Vol. 296, Issue 3, 663-668, March 2001

The Role of Time as a Quantifiable Variable of Toxicity and the Experimental Conditions When Haber's c × t Product Can Be Observed: Implications for Therapeutics

Karl K. Rozman and John Doull

Department of Pharmacology, Toxicology and Therapeutics, University of Kansas Medical Center, Kansas City, Kansas (K.K.R, J.D.); Section of Environmental Toxicology, GSF-Institut für Toxikologie, Neuherberg, Germany (K.K.R.)
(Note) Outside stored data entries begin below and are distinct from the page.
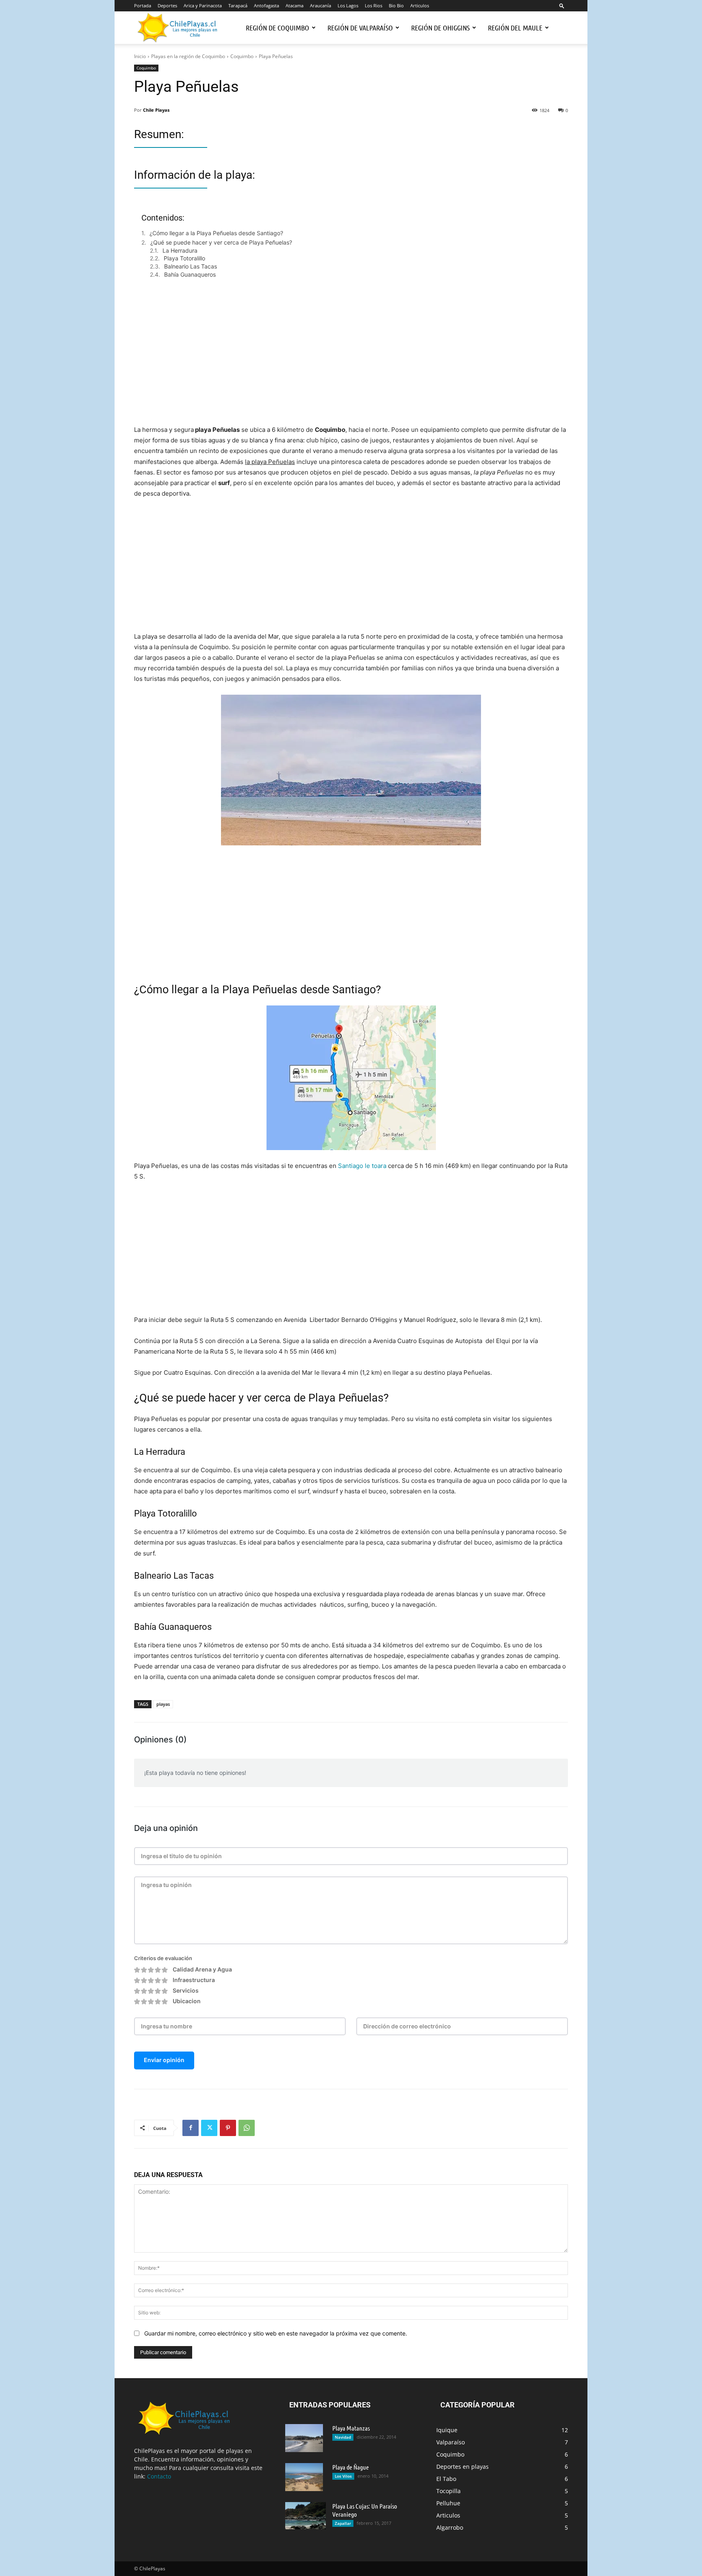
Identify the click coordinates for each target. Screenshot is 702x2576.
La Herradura (179, 250)
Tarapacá (237, 5)
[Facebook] (190, 2128)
One hundred years ago, Warren established for the first time a quantitative link between dose and time while studying the toxicity of sodium chloride in Daphnia magna (Straus). During this century, many toxicologists in different contexts returned to this idea, which has become known as Haber's Rule of inhalation toxicology. Most attempts to explore this relationship ended in frustration because of the observed deviations from it, which were unfortunately called exceptions. Thus, toxicologists concentrated on the quantitative relationship between dose and effect under mostly isotemporal conditions, while time was assigned such arbitrary, semiquantitative designations as acute, subacute, subchronic, and chronic. Time itself as a quantifiable variable of toxicity was seldom studied and when it was examined, it was often not done under isodosic (steady-state) conditions. A recent analysis of time as a variable of toxicity indicated the existence of at least three independent time scales (toxicokinetic, toxicodynamic, exposure frequency/duration) in toxicological studies, which interact with dose and effect to yield the enormous complexity known to every toxicologist. Based on prototypical examples when toxicokinetic (dioxins, chloroacetic acid), toxicodynamic (nitrosamines, soman, sarin, tabun), exposure frequency (methylene chloride), or other experimental design-related conditions (HgCl₂, CdCl₂) represent the critical time scale, the general validity of the c × t = k concept will be discussed as a starting point for a theory of toxicology. As endpoints of toxicity, (delayed) acute toxicity, blood dyscrasias, and cancer will be used to illustrate the critical conditions needed to demonstrate the validity of this theory. The relevance of this theory to the pharmacologic action of chemicals and its implication for the therapeutic index are also discussed.